Por unanimidade, o Plenário acompanhou o voto do relator Cristiano Zanin e rejeitou ação que questionava a criação da Microrregião de Água e Esgoto.

Foto: Rosinei Coutinho/STF

O Plenário do Supremo Tribunal Federal (STF) concluiu o julgamento da Ação Direta de Inconstitucionalidade (ADI) 7705 e considerou totalmente constitucional a legislação que reestruturou o modelo de gestão de recursos hídricos e esgotamento no estado. Com o resultado, o STF valida lei de Sergipe sobre saneamento básico, rejeitando de forma unânime o pedido de anulação apresentado pelo Partido dos Trabalhadores (PT). A decisão foi respaldada pelo voto do relator do caso, o ministro Cristiano Zanin, em sessão virtual finalizada recentemente.

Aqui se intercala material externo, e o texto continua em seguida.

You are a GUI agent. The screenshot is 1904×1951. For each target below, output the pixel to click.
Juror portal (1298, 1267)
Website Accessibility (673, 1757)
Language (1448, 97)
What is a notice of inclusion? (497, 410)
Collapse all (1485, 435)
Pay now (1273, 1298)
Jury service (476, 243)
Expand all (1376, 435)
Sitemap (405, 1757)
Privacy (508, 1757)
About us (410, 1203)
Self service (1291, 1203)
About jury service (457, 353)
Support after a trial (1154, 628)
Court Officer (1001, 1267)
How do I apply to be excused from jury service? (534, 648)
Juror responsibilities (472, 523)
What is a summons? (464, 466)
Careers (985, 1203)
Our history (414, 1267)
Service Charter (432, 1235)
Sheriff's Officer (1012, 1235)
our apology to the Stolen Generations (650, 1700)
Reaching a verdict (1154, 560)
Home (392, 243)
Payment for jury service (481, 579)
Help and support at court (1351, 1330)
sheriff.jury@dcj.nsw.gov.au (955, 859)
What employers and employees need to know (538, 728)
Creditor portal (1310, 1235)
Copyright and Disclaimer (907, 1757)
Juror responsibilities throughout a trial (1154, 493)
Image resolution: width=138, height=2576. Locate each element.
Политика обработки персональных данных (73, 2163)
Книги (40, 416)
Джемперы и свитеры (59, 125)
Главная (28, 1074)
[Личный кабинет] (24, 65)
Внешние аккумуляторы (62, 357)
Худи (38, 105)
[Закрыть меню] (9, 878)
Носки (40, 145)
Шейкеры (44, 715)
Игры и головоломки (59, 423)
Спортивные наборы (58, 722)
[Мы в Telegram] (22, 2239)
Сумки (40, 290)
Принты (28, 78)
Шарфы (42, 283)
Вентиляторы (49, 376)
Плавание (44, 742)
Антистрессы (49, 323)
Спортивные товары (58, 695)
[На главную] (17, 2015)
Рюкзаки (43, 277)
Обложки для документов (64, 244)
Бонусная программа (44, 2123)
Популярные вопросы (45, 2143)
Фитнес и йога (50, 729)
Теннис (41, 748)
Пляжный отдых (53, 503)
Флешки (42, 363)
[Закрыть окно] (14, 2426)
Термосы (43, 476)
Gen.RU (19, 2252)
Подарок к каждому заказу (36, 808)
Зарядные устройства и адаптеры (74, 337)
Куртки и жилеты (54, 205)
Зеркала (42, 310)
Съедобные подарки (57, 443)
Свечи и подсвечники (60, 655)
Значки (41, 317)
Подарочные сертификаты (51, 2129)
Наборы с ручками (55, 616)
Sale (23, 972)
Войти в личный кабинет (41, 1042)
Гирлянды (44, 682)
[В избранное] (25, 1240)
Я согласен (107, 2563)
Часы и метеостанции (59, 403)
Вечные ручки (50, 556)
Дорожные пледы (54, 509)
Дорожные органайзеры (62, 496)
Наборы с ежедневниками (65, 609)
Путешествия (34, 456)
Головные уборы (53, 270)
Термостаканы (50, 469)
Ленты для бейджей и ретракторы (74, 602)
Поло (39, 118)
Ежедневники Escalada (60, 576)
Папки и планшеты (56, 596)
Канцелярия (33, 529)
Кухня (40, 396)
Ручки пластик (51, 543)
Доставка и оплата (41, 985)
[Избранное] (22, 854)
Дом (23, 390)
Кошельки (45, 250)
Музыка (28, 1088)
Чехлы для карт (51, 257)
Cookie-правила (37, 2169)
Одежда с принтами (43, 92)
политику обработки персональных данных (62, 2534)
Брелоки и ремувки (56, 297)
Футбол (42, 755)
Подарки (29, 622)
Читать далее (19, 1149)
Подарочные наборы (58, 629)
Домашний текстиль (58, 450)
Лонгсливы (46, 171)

A peça jurídica movida pelo partido questionava diretamente a legalidade da Microrregião de Água e Esgoto de Sergipe (MAES). A estrutura unificada engloba os 75 municípios sergipanos sob um único corpo de planejamento e execução de políticas de abastecimento. A agremiação partidária argumentava que o agrupamento total das cidades em um bloco regionalizado sufocava a autonomia administrativa das prefeituras na definição de suas metas e concessões locais.

Autonomia Preservada e Critérios Técnicos de Governança

Ao emitir o voto condutor, o ministro Cristiano Zanin descartou as alegações de concentração de poder por parte da gestão estadual. O relator frisou que o arcabouço legal adotado em Sergipe prevê mecanismos claros de governança compartilhada, assegurando assento e voto aos municípios nas decisões colegiadas, sem que haja predomínio absoluto de uma única esfera de governo.

Zanin também apontou que a Carta Magna confere aos estados o direito de instituir microrregiões para integrar serviços de interesse comum, e que a jurisprudência da Suprema Corte já respalda esse formato para o setor de saneamento. Além disso, o ministro assinalou que a escolha por um modelo centralizado em Sergipe foi baseada em estudos técnicos de viabilidade e que não há travas na legislação nacional quanto ao volume de cidades participantes em uma mesma microrregião.